What is required
All of the records must come back exactly. Please repeat them in full.
=======
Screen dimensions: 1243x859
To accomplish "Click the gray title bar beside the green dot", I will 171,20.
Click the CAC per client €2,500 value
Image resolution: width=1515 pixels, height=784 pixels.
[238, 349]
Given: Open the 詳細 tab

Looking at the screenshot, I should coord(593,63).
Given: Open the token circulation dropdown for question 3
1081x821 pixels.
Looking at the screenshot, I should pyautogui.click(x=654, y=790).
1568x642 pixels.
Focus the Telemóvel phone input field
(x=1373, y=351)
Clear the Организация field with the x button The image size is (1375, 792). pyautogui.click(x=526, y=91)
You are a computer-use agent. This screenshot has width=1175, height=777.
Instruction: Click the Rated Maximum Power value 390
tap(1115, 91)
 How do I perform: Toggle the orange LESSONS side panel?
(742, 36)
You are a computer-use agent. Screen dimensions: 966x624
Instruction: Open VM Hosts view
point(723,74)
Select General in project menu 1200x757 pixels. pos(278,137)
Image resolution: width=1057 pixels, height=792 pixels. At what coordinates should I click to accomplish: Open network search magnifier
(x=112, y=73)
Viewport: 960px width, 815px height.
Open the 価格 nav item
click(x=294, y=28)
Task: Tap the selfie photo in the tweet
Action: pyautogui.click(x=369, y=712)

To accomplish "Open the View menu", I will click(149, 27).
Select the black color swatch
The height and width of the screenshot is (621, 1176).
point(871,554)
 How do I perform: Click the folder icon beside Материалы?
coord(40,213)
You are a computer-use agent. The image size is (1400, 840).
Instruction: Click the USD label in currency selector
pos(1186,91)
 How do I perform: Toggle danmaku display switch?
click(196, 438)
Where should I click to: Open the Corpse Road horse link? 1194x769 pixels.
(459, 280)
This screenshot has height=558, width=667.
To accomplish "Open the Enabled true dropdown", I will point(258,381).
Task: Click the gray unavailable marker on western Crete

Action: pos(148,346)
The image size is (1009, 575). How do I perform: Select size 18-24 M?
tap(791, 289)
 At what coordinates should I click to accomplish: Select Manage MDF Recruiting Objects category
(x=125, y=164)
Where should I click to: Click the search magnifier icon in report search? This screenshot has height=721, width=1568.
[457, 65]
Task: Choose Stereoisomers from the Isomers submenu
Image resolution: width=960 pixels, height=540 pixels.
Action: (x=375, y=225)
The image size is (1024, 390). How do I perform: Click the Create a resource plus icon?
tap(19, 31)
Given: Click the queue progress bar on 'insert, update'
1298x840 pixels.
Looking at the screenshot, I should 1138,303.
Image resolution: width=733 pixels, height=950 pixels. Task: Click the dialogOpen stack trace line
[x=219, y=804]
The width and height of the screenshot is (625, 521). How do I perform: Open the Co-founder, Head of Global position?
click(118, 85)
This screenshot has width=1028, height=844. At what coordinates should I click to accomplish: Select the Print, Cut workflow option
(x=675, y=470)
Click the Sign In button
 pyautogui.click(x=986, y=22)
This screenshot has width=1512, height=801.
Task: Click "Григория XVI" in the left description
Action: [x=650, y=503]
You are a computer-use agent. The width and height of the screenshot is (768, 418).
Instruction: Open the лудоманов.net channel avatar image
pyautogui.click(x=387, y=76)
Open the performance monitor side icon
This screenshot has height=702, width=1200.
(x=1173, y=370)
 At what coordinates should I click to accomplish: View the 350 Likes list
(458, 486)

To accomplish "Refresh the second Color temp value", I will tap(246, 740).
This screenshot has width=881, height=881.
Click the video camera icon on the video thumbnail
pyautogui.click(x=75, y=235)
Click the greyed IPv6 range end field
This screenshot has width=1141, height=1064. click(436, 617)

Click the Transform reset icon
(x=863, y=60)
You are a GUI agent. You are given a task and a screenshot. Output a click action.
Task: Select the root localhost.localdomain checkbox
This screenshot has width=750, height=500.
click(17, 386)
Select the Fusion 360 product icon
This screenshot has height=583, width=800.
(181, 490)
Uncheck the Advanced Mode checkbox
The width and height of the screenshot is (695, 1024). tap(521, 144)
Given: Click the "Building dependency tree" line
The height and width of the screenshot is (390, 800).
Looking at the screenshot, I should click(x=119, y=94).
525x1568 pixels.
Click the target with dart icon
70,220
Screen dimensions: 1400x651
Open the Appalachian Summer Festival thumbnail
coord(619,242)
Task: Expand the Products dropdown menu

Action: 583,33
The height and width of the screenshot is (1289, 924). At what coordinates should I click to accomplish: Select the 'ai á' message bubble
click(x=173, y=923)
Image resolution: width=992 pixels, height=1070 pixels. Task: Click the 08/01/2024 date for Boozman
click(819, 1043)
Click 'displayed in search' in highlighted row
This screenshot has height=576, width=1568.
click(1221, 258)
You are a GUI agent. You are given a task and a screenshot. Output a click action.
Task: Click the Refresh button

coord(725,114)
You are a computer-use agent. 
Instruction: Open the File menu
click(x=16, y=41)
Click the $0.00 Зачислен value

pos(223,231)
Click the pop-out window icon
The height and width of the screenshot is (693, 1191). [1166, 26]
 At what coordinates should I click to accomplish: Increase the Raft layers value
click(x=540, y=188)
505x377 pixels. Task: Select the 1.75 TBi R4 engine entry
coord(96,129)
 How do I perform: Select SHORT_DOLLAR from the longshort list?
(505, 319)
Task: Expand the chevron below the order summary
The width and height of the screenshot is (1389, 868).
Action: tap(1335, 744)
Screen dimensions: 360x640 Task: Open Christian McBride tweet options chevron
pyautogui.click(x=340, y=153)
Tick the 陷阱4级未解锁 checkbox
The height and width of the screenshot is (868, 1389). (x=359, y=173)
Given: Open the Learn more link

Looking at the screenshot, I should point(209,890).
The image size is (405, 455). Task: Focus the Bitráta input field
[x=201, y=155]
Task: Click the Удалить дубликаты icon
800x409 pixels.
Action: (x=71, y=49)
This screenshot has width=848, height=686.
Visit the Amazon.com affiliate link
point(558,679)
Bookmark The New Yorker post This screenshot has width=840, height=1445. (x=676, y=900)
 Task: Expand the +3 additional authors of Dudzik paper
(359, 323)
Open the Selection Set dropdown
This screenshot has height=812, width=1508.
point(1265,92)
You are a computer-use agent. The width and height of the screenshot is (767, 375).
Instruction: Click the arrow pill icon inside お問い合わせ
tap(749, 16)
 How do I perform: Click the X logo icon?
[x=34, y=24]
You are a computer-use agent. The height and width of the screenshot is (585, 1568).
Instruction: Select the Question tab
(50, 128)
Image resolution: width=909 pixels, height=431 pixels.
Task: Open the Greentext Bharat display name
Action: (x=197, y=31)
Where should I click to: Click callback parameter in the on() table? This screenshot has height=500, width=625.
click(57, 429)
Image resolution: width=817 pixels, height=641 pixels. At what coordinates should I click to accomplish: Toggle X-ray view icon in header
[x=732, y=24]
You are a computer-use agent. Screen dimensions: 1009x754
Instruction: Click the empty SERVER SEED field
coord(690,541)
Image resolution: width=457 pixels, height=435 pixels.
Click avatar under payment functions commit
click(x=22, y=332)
=======
Your response
Screen dimensions: 1243x859
To accomplish "Click the gray title bar beside the green dot", I will 171,20.
Click the CAC per client €2,500 value
Image resolution: width=1515 pixels, height=784 pixels.
[238, 349]
Given: Open the 詳細 tab

Looking at the screenshot, I should coord(593,63).
Given: Open the token circulation dropdown for question 3
1081x821 pixels.
Looking at the screenshot, I should pyautogui.click(x=654, y=790).
1568x642 pixels.
Focus the Telemóvel phone input field
(x=1373, y=351)
Clear the Организация field with the x button The image size is (1375, 792). pyautogui.click(x=526, y=91)
You are a computer-use agent. This screenshot has width=1175, height=777.
Instruction: Click the Rated Maximum Power value 390
tap(1115, 91)
 How do I perform: Toggle the orange LESSONS side panel?
(742, 36)
You are a computer-use agent. Screen dimensions: 966x624
Instruction: Open VM Hosts view
point(723,74)
Select General in project menu 1200x757 pixels. pos(278,137)
Image resolution: width=1057 pixels, height=792 pixels. At what coordinates should I click to accomplish: Open network search magnifier
(x=112, y=73)
Viewport: 960px width, 815px height.
Open the 価格 nav item
click(x=294, y=28)
Task: Tap the selfie photo in the tweet
Action: pyautogui.click(x=369, y=712)

To accomplish "Open the View menu", I will click(149, 27).
Select the black color swatch
The height and width of the screenshot is (621, 1176).
point(871,554)
 How do I perform: Click the folder icon beside Материалы?
coord(40,213)
You are a computer-use agent. The image size is (1400, 840).
Instruction: Click the USD label in currency selector
pos(1186,91)
 How do I perform: Toggle danmaku display switch?
click(196, 438)
Where should I click to: Open the Corpse Road horse link? 1194x769 pixels.
(459, 280)
This screenshot has height=558, width=667.
To accomplish "Open the Enabled true dropdown", I will point(258,381).
Task: Click the gray unavailable marker on western Crete

Action: pos(148,346)
The image size is (1009, 575). How do I perform: Select size 18-24 M?
tap(791, 289)
 At what coordinates should I click to accomplish: Select Manage MDF Recruiting Objects category
(x=125, y=164)
Where should I click to: Click the search magnifier icon in report search? This screenshot has height=721, width=1568.
[457, 65]
Task: Choose Stereoisomers from the Isomers submenu
Image resolution: width=960 pixels, height=540 pixels.
Action: (x=375, y=225)
The image size is (1024, 390). How do I perform: Click the Create a resource plus icon?
tap(19, 31)
Given: Click the queue progress bar on 'insert, update'
1298x840 pixels.
Looking at the screenshot, I should 1138,303.
Image resolution: width=733 pixels, height=950 pixels. Task: Click the dialogOpen stack trace line
[x=219, y=804]
The width and height of the screenshot is (625, 521). How do I perform: Open the Co-founder, Head of Global position?
click(118, 85)
This screenshot has width=1028, height=844. At what coordinates should I click to accomplish: Select the Print, Cut workflow option
(x=675, y=470)
Click the Sign In button
 pyautogui.click(x=986, y=22)
This screenshot has width=1512, height=801.
Task: Click "Григория XVI" in the left description
Action: [x=650, y=503]
You are a computer-use agent. The width and height of the screenshot is (768, 418).
Instruction: Open the лудоманов.net channel avatar image
pyautogui.click(x=387, y=76)
Open the performance monitor side icon
This screenshot has height=702, width=1200.
(x=1173, y=370)
 At what coordinates should I click to accomplish: View the 350 Likes list
(458, 486)

To accomplish "Refresh the second Color temp value", I will tap(246, 740).
This screenshot has width=881, height=881.
Click the video camera icon on the video thumbnail
pyautogui.click(x=75, y=235)
Click the greyed IPv6 range end field
This screenshot has width=1141, height=1064. click(436, 617)

Click the Transform reset icon
(x=863, y=60)
You are a GUI agent. You are given a task and a screenshot. Output a click action.
Task: Select the root localhost.localdomain checkbox
This screenshot has width=750, height=500.
click(17, 386)
Select the Fusion 360 product icon
This screenshot has height=583, width=800.
(181, 490)
Uncheck the Advanced Mode checkbox
The width and height of the screenshot is (695, 1024). tap(521, 144)
Given: Click the "Building dependency tree" line
The height and width of the screenshot is (390, 800).
Looking at the screenshot, I should click(x=119, y=94).
525x1568 pixels.
Click the target with dart icon
70,220
Screen dimensions: 1400x651
Open the Appalachian Summer Festival thumbnail
coord(619,242)
Task: Expand the Products dropdown menu

Action: 583,33
The height and width of the screenshot is (1289, 924). At what coordinates should I click to accomplish: Select the 'ai á' message bubble
click(x=173, y=923)
Image resolution: width=992 pixels, height=1070 pixels. Task: Click the 08/01/2024 date for Boozman
click(819, 1043)
Click 'displayed in search' in highlighted row
This screenshot has height=576, width=1568.
click(1221, 258)
You are a GUI agent. You are given a task and a screenshot. Output a click action.
Task: Click the Refresh button

coord(725,114)
You are a computer-use agent. 
Instruction: Open the File menu
click(x=16, y=41)
Click the $0.00 Зачислен value

pos(223,231)
Click the pop-out window icon
The height and width of the screenshot is (693, 1191). [1166, 26]
 At what coordinates should I click to accomplish: Increase the Raft layers value
click(x=540, y=188)
505x377 pixels. Task: Select the 1.75 TBi R4 engine entry
coord(96,129)
 How do I perform: Select SHORT_DOLLAR from the longshort list?
(505, 319)
Task: Expand the chevron below the order summary
The width and height of the screenshot is (1389, 868).
Action: tap(1335, 744)
Screen dimensions: 360x640 Task: Open Christian McBride tweet options chevron
pyautogui.click(x=340, y=153)
Tick the 陷阱4级未解锁 checkbox
The height and width of the screenshot is (868, 1389). (x=359, y=173)
Given: Open the Learn more link

Looking at the screenshot, I should point(209,890).
The image size is (405, 455). Task: Focus the Bitráta input field
[x=201, y=155]
Task: Click the Удалить дубликаты icon
800x409 pixels.
Action: (x=71, y=49)
This screenshot has width=848, height=686.
Visit the Amazon.com affiliate link
point(558,679)
Bookmark The New Yorker post This screenshot has width=840, height=1445. (x=676, y=900)
 Task: Expand the +3 additional authors of Dudzik paper
(359, 323)
Open the Selection Set dropdown
This screenshot has height=812, width=1508.
point(1265,92)
You are a computer-use agent. The width and height of the screenshot is (767, 375).
Instruction: Click the arrow pill icon inside お問い合わせ
tap(749, 16)
 How do I perform: Click the X logo icon?
[x=34, y=24]
You are a computer-use agent. The height and width of the screenshot is (585, 1568).
Instruction: Select the Question tab
(50, 128)
Image resolution: width=909 pixels, height=431 pixels.
Task: Open the Greentext Bharat display name
Action: (x=197, y=31)
Where should I click to: Click callback parameter in the on() table? This screenshot has height=500, width=625.
click(57, 429)
Image resolution: width=817 pixels, height=641 pixels. At what coordinates should I click to accomplish: Toggle X-ray view icon in header
[x=732, y=24]
You are a computer-use agent. Screen dimensions: 1009x754
Instruction: Click the empty SERVER SEED field
coord(690,541)
Image resolution: width=457 pixels, height=435 pixels.
Click avatar under payment functions commit
click(x=22, y=332)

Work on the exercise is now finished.